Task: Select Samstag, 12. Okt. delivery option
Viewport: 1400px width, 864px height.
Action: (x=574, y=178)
:::::
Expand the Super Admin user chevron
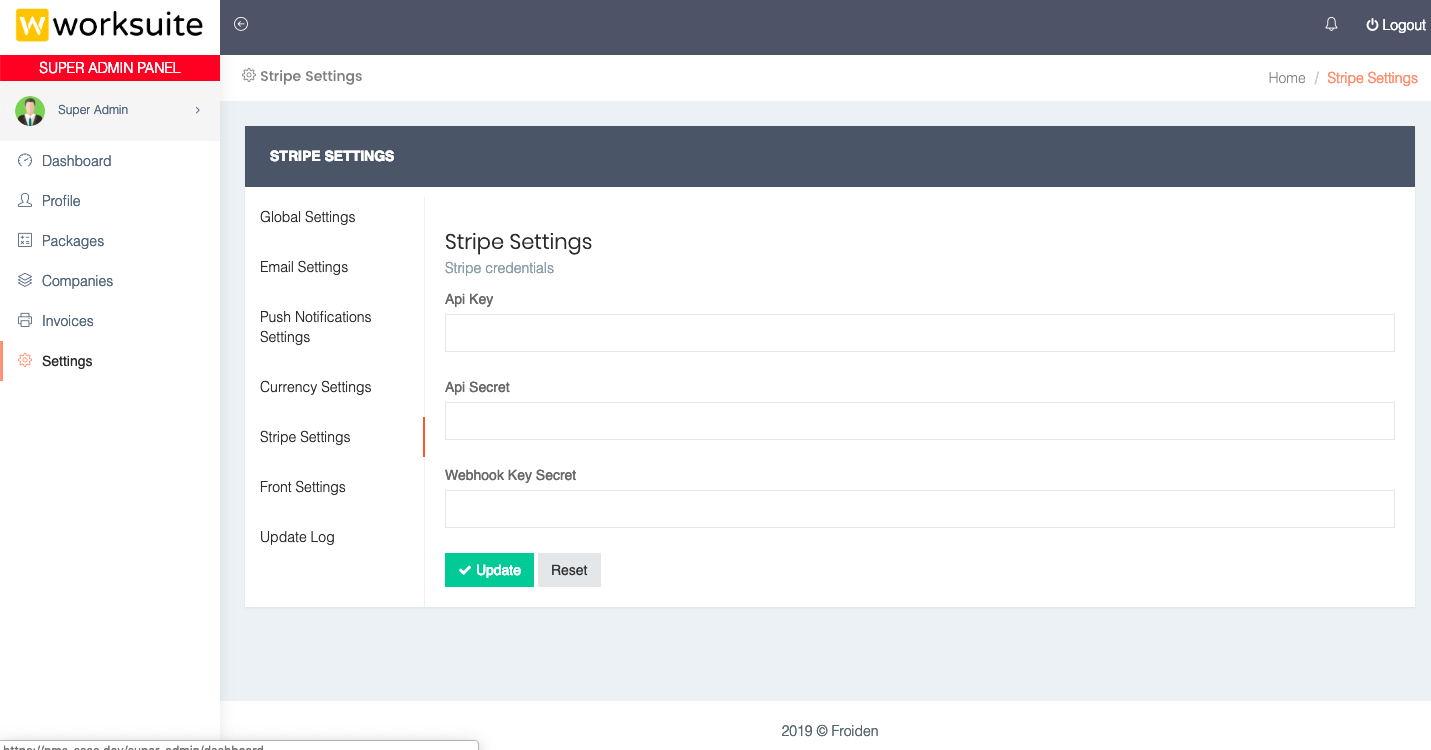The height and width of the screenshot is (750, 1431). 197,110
:::::
Lay out the items from the line containing "Task: Select Samstag, 12." through the line containing "Action: (x=574, y=178)" as a two-column CSV headed item and answer. Give one row per item, with each field in quotation marks and every line break replaced by a space.

item,answer
"Task: Select Samstag, 12. Okt. delivery option Viewport: 1400px width, 864px height.","Action: (x=574, y=178)"